Gedichte im Islam
Wir ruhten

von Ibn Hazm al-Andalusi aus dem Buch "Halsband der Taube", übersetzt von Max Weisweiler (1941)

Wir ruhten auf den Hängen einer grünen Au;
Die Zweige senkten sich zur Erde feucht vom Tau.
Es lächelten die Blumen, und ihr Armgeschmeid
Goss wundersame Düfte aus im Schatten weit.
Der Vögel süßes Zwitschern drang an unser Ohr;
Sie klagten ihre Not und jauchzten hell im Chor.
Der Bäche 'Wasser flossen frei rings um uns her.

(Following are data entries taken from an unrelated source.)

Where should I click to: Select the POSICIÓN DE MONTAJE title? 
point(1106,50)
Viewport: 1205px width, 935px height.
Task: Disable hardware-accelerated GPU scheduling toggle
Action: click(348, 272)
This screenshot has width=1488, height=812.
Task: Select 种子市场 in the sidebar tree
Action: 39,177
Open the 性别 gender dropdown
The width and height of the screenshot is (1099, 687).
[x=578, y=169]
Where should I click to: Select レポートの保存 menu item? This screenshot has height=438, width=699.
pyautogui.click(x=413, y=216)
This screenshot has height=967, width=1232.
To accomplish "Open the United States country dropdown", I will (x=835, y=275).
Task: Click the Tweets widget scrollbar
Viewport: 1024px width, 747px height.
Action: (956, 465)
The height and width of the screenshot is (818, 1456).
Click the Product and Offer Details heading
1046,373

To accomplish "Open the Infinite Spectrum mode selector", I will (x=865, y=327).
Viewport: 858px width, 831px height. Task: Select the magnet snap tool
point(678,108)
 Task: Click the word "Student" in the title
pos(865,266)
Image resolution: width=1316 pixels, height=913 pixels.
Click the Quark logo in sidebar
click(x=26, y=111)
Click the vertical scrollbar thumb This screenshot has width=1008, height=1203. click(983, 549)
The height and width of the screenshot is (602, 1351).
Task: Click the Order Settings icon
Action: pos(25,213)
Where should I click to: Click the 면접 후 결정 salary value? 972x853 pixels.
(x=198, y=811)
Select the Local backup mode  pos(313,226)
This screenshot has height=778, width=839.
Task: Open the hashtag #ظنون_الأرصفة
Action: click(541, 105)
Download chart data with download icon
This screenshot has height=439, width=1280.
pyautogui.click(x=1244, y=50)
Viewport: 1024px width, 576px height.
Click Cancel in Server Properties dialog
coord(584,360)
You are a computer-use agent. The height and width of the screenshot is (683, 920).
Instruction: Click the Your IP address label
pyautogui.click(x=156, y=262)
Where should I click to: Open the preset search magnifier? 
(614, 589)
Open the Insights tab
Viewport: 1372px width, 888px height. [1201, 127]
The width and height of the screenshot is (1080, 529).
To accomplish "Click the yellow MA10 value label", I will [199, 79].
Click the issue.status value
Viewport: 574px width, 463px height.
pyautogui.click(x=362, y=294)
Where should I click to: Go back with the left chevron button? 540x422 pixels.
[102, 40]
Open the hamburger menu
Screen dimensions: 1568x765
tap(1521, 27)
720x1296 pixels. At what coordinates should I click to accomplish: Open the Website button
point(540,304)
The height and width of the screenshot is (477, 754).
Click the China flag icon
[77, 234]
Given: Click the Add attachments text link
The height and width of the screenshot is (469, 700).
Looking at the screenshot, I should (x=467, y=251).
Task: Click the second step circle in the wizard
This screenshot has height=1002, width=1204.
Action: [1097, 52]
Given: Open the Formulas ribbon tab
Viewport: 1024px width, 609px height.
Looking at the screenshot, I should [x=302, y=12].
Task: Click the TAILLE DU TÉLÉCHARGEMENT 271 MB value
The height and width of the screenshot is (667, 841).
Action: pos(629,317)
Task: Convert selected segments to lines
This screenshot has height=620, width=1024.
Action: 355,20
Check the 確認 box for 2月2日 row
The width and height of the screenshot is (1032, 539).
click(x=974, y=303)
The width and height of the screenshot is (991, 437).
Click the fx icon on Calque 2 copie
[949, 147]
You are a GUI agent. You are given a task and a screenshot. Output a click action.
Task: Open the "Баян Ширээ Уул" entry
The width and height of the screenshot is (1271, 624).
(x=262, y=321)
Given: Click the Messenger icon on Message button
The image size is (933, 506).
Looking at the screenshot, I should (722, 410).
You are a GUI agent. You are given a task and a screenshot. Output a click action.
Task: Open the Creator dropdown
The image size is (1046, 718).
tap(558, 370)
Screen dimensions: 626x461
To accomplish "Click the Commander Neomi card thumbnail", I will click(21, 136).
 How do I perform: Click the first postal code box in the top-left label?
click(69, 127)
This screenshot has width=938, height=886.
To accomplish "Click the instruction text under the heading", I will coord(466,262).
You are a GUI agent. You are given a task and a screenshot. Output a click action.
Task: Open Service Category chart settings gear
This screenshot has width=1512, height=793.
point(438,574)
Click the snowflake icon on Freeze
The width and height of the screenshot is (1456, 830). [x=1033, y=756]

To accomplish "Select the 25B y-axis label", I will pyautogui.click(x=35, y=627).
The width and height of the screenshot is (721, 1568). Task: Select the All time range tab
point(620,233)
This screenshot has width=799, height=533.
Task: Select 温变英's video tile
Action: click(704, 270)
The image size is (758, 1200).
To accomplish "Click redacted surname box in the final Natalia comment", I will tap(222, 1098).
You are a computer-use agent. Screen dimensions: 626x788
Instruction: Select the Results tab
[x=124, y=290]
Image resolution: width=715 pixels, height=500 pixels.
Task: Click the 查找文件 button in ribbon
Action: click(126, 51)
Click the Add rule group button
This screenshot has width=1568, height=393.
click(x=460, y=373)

Dort fanden Aug und Hand, was immer ihr Begehr.
Was man nur wünschen konnt' an Seelen, herrlich, schön,
Von edler Art und hohem Rang war dort zu sehn.
Was ich besungen hier, mir bracht es nichts als Leid
Und machte mich nicht froh, dieweil mein Liebchen weit.
Wär' ich im Kerker doch, mein Lieb an meiner Brust!
Ich gönnt euch allen eines neuen Schlosses Lust!
Denn wer Verlangen hegt, zu tauschen sein Geschick
Mit ew'gem Königtum, mit seines Bruders Glück,
Der wird sein Leben lang von Leid und Not nicht frei,
Muss Schande und Bedrängnis dulden stets aufs neu.